Millennial Savings Strategies
Being a Millennial isn’t easy these days. Burdened by massive student loan debt and higher unemployment rates than their Generation X or Baby Boomer counterparts, millennials are having a hard time establishing a firm financial footing.
A survey by GOBankingRates found that 72 percent of adults between the ages of 18 and 24 years old have less than $1,000 in their savings account. For those aged 25 to 34, the number improves only slightly to 67 percent. Perhaps even more disheartening is that 33 percent of those in that age group confessed to having no balance in their savings accounts.
The research shows that millennials need to start adopting a savings mindset if they plan to retire someday, particularly since they may not have income from Social Security to rely on.
Now, here’s the good news: if Millennials start saving now, they will more than likely have more money in retirement than Gen X, whose members are busy playing catch up with their retirement accounts after two brutal bear markets over the last 17 years.
Here are some goals for Millennials to strive for to help achieve a better financial future. Even implementing a few of these items will go a long way towards securing a strong retirement.
- Pay off the debt on time. This will help you avoid paying double-digit interest on credit cards, which is often the result of late payments. Second, pay down those old student loans as fast as possible. The interest rates on them are just too high. Consider taking an annual work bonus or any other windfall and apply it immediately toward paying off all your student loan debt.
- Contribute as much as possible to a 401K plan. If you can afford to contribute 10 percent from your paycheck every month, do it. Remember that any contributions will help reduce your taxable income – a great incentive for saving. If you contribute to a 401K every two weeks, you are dollar cost averaging your way into the stock market all the time, which is how you can take advantage of down or bear markets. An added bonus is that your employer should match at least a portion of every paycheck, which is free money.

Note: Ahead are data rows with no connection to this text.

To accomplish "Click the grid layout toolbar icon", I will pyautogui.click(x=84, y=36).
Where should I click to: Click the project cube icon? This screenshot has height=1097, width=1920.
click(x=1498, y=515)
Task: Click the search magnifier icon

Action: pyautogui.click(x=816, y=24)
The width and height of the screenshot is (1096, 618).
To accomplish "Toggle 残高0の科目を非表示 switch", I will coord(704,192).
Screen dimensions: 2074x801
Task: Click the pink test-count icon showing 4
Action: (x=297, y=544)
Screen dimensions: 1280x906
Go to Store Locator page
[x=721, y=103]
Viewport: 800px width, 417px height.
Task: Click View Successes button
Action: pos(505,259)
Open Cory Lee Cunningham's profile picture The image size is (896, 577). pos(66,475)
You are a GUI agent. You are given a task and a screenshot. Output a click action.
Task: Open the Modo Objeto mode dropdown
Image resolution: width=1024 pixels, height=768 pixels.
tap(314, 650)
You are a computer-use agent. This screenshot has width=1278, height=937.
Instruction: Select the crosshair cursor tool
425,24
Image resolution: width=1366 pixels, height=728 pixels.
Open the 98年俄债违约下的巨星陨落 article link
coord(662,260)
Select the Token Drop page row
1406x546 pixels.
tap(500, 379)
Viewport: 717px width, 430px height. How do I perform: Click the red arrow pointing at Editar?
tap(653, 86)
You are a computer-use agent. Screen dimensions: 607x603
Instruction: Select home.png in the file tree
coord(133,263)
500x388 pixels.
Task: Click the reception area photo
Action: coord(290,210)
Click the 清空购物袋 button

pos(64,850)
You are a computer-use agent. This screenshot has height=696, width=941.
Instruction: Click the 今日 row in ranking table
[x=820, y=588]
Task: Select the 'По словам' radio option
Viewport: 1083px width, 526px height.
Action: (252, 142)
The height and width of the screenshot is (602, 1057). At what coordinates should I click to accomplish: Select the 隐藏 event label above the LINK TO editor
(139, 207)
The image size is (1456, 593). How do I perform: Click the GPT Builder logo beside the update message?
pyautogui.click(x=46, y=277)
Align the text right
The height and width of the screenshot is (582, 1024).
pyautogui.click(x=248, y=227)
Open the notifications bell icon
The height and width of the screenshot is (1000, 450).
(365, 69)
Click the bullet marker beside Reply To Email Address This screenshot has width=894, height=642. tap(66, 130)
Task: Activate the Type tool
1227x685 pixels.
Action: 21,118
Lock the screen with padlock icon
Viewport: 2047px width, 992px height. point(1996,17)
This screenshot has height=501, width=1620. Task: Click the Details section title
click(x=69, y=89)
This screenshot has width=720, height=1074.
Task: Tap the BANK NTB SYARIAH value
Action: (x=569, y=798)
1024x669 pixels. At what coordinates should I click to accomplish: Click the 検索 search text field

- Consider opening a Roth IRA. If you can, contribute the maximum amount of $5,500 a year. The best thing about a Roth is that when you withdraw this money after age 59½ it is completely tax-free, unlike the withdrawals from a regular IRA, which get taxed as ordinary income. This is a huge advantage. At some point in your career your earnings will disqualify you from fully contributing to a Roth IRA, which is limited to those earning $133,000 as a single head of household or $196,000 for married couples. At that point, you can open up a regular IRA and have both retirement accounts.
If you can manage to do most of the things on this list, you will be way ahead of the game and able to take advantage of the compounding magic of money over a very long period of time.